WORK ORDER => What follows is a set of records, each of which is to be written out exactly.

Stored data
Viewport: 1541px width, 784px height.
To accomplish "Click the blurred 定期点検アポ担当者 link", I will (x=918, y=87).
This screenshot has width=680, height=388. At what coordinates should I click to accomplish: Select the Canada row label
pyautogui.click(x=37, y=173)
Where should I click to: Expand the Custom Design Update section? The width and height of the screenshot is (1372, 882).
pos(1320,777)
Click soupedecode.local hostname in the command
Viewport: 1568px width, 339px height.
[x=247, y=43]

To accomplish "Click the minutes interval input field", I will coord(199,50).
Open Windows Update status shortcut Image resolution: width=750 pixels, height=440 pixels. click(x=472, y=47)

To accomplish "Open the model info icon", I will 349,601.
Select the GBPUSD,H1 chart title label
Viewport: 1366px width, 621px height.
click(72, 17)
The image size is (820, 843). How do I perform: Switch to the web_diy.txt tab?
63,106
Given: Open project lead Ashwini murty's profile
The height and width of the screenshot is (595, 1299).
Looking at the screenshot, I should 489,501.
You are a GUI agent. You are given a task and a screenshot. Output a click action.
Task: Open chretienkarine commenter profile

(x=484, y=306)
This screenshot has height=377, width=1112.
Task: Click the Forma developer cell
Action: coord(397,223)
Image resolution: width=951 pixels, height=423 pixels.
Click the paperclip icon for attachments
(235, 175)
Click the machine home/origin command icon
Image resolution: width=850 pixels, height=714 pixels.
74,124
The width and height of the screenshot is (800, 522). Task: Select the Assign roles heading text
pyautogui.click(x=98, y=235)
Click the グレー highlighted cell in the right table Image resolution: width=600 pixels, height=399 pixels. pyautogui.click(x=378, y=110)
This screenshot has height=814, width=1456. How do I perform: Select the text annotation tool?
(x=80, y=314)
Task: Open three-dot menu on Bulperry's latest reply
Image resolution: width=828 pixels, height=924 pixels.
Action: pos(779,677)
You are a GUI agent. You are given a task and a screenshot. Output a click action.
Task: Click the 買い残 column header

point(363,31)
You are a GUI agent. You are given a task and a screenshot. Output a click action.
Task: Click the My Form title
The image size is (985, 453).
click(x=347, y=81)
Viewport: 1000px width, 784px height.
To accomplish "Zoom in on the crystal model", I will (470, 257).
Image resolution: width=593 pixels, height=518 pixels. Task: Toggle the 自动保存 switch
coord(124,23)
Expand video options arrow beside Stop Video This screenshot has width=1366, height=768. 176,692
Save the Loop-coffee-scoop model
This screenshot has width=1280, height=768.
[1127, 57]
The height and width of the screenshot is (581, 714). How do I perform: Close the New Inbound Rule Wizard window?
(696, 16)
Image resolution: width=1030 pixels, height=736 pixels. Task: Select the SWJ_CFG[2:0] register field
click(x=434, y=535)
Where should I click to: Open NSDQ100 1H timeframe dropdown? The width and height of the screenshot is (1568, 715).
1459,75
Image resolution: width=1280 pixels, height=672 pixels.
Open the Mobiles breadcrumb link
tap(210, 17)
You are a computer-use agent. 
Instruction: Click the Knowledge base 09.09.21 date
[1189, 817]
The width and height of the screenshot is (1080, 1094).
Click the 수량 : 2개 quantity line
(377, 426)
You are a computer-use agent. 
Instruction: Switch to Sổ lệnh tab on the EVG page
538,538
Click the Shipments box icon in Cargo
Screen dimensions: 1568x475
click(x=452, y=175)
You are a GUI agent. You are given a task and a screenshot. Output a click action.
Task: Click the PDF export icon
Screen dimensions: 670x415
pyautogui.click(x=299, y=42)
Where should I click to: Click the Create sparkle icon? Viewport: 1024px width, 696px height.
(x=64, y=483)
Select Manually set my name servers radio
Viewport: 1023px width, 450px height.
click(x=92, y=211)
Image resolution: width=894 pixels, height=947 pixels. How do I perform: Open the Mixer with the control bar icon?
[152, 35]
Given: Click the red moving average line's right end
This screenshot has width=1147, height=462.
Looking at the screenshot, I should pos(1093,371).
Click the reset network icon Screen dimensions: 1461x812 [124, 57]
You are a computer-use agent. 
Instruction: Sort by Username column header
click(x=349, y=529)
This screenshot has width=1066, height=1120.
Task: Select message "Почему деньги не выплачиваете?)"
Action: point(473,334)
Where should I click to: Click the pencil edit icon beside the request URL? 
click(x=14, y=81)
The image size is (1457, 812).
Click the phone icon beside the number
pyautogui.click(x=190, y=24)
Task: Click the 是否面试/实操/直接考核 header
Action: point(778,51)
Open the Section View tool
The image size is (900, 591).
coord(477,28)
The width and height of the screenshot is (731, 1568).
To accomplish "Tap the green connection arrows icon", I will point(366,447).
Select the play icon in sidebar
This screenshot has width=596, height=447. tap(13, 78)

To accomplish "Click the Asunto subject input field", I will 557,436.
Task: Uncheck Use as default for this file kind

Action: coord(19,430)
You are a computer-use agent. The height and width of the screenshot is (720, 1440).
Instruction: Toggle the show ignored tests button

RESULT OF THIS TASK =>
Viewport: 1541px width, 784px height.
To accomplish "Click the blurred 定期点検アポ担当者 link", I will (x=918, y=87).
This screenshot has width=680, height=388. At what coordinates should I click to accomplish: Select the Canada row label
pyautogui.click(x=37, y=173)
Where should I click to: Expand the Custom Design Update section? The width and height of the screenshot is (1372, 882).
pos(1320,777)
Click soupedecode.local hostname in the command
Viewport: 1568px width, 339px height.
[x=247, y=43]

To accomplish "Click the minutes interval input field", I will coord(199,50).
Open Windows Update status shortcut Image resolution: width=750 pixels, height=440 pixels. click(x=472, y=47)

To accomplish "Open the model info icon", I will 349,601.
Select the GBPUSD,H1 chart title label
Viewport: 1366px width, 621px height.
click(72, 17)
The image size is (820, 843). How do I perform: Switch to the web_diy.txt tab?
63,106
Given: Open project lead Ashwini murty's profile
The height and width of the screenshot is (595, 1299).
Looking at the screenshot, I should 489,501.
You are a GUI agent. You are given a task and a screenshot. Output a click action.
Task: Open chretienkarine commenter profile

(x=484, y=306)
This screenshot has height=377, width=1112.
Task: Click the Forma developer cell
Action: coord(397,223)
Image resolution: width=951 pixels, height=423 pixels.
Click the paperclip icon for attachments
(235, 175)
Click the machine home/origin command icon
Image resolution: width=850 pixels, height=714 pixels.
74,124
The width and height of the screenshot is (800, 522). Task: Select the Assign roles heading text
pyautogui.click(x=98, y=235)
Click the グレー highlighted cell in the right table Image resolution: width=600 pixels, height=399 pixels. pyautogui.click(x=378, y=110)
This screenshot has height=814, width=1456. How do I perform: Select the text annotation tool?
(x=80, y=314)
Task: Open three-dot menu on Bulperry's latest reply
Image resolution: width=828 pixels, height=924 pixels.
Action: pos(779,677)
You are a GUI agent. You are given a task and a screenshot. Output a click action.
Task: Click the 買い残 column header

point(363,31)
You are a GUI agent. You are given a task and a screenshot. Output a click action.
Task: Click the My Form title
The image size is (985, 453).
click(x=347, y=81)
Viewport: 1000px width, 784px height.
To accomplish "Zoom in on the crystal model", I will (470, 257).
Image resolution: width=593 pixels, height=518 pixels. Task: Toggle the 自动保存 switch
coord(124,23)
Expand video options arrow beside Stop Video This screenshot has width=1366, height=768. 176,692
Save the Loop-coffee-scoop model
This screenshot has width=1280, height=768.
[1127, 57]
The height and width of the screenshot is (581, 714). How do I perform: Close the New Inbound Rule Wizard window?
(696, 16)
Image resolution: width=1030 pixels, height=736 pixels. Task: Select the SWJ_CFG[2:0] register field
click(x=434, y=535)
Where should I click to: Open NSDQ100 1H timeframe dropdown? The width and height of the screenshot is (1568, 715).
1459,75
Image resolution: width=1280 pixels, height=672 pixels.
Open the Mobiles breadcrumb link
tap(210, 17)
You are a computer-use agent. 
Instruction: Click the Knowledge base 09.09.21 date
[1189, 817]
The width and height of the screenshot is (1080, 1094).
Click the 수량 : 2개 quantity line
(377, 426)
You are a computer-use agent. 
Instruction: Switch to Sổ lệnh tab on the EVG page
538,538
Click the Shipments box icon in Cargo
Screen dimensions: 1568x475
click(x=452, y=175)
You are a GUI agent. You are given a task and a screenshot. Output a click action.
Task: Click the PDF export icon
Screen dimensions: 670x415
pyautogui.click(x=299, y=42)
Where should I click to: Click the Create sparkle icon? Viewport: 1024px width, 696px height.
(x=64, y=483)
Select Manually set my name servers radio
Viewport: 1023px width, 450px height.
click(x=92, y=211)
Image resolution: width=894 pixels, height=947 pixels. How do I perform: Open the Mixer with the control bar icon?
[152, 35]
Given: Click the red moving average line's right end
This screenshot has width=1147, height=462.
Looking at the screenshot, I should pos(1093,371).
Click the reset network icon Screen dimensions: 1461x812 [124, 57]
You are a computer-use agent. 
Instruction: Sort by Username column header
click(x=349, y=529)
This screenshot has width=1066, height=1120.
Task: Select message "Почему деньги не выплачиваете?)"
Action: point(473,334)
Where should I click to: Click the pencil edit icon beside the request URL? 
click(x=14, y=81)
The image size is (1457, 812).
Click the phone icon beside the number
pyautogui.click(x=190, y=24)
Task: Click the 是否面试/实操/直接考核 header
Action: point(778,51)
Open the Section View tool
The image size is (900, 591).
coord(477,28)
The width and height of the screenshot is (731, 1568).
To accomplish "Tap the green connection arrows icon", I will point(366,447).
Select the play icon in sidebar
This screenshot has width=596, height=447. tap(13, 78)

To accomplish "Click the Asunto subject input field", I will 557,436.
Task: Uncheck Use as default for this file kind

Action: coord(19,430)
You are a computer-use agent. The height and width of the screenshot is (720, 1440).
Instruction: Toggle the show ignored tests button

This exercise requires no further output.